Task goal: A copy is needed of each line in the records that has the word "agent".

Materials provided:
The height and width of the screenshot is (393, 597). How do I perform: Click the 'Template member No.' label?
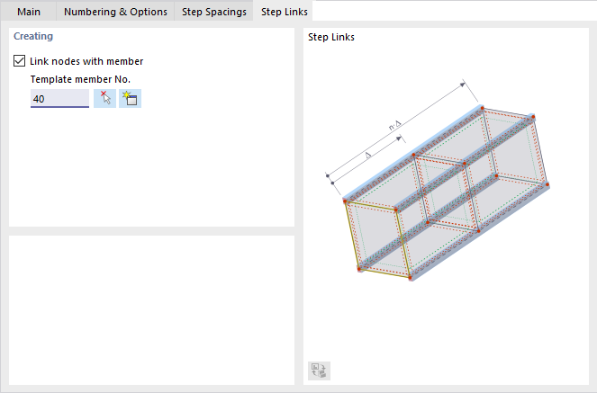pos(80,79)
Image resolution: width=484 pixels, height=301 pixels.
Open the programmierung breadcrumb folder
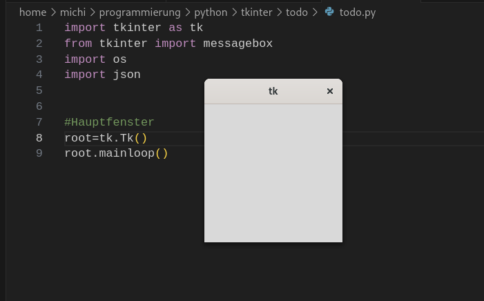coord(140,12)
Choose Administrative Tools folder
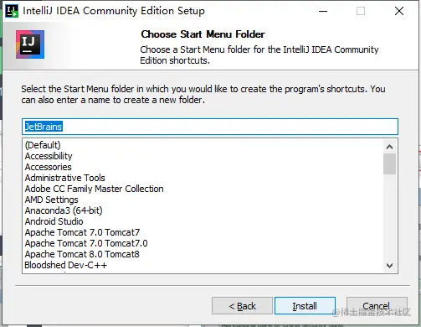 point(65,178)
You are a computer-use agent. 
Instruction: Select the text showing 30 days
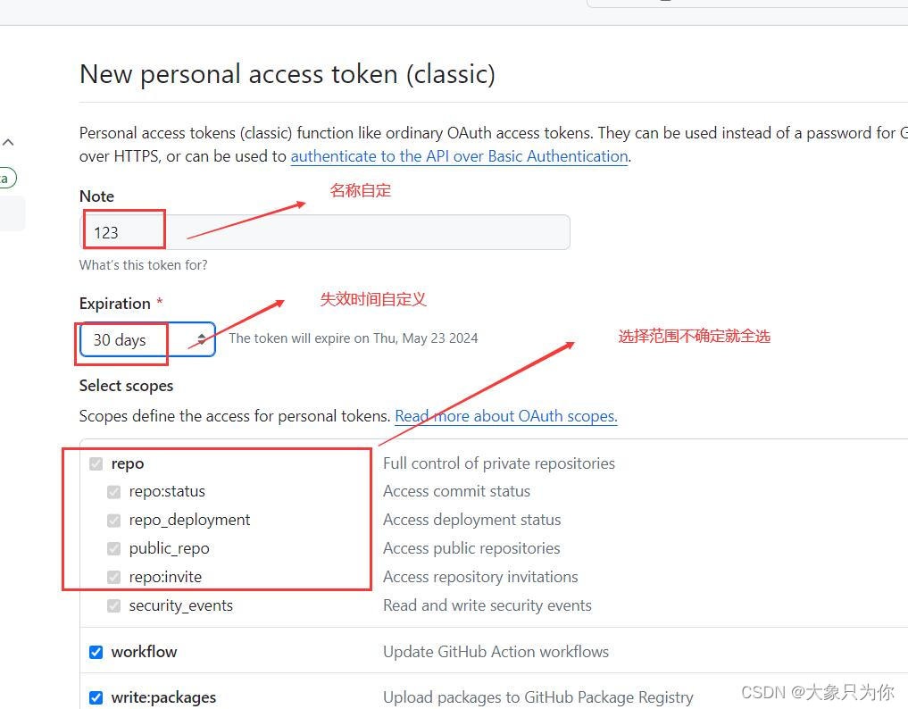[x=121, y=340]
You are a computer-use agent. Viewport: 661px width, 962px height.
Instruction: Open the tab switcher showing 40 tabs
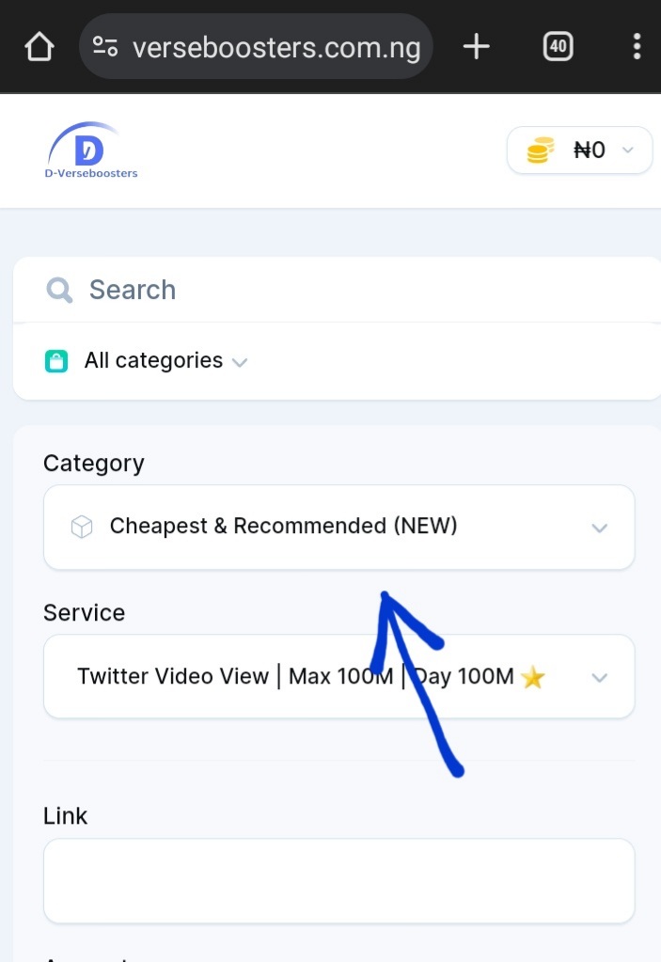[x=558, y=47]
* * *
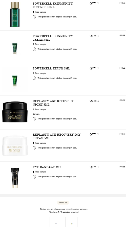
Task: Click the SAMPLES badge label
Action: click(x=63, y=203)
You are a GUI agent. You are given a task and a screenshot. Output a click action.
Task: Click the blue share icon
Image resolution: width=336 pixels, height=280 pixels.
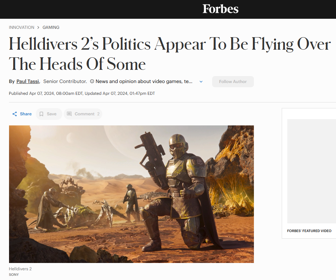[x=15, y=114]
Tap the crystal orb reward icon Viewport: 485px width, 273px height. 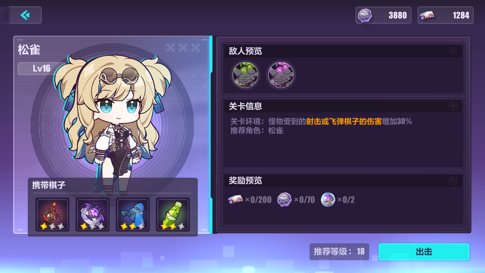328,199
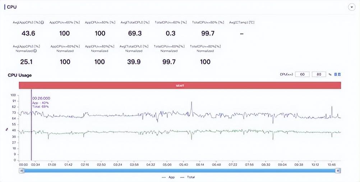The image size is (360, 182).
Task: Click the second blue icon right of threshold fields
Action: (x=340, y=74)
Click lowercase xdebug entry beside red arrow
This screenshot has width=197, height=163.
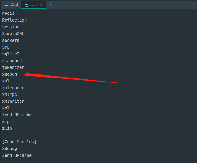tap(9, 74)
* * *
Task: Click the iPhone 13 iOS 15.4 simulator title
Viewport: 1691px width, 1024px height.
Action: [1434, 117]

Task response:
You are a computer-use agent. 
You are a computer-use agent. Viewport: 661px width, 962px height.
You are a GUI agent. You are given a task and a screenshot. Output a click action.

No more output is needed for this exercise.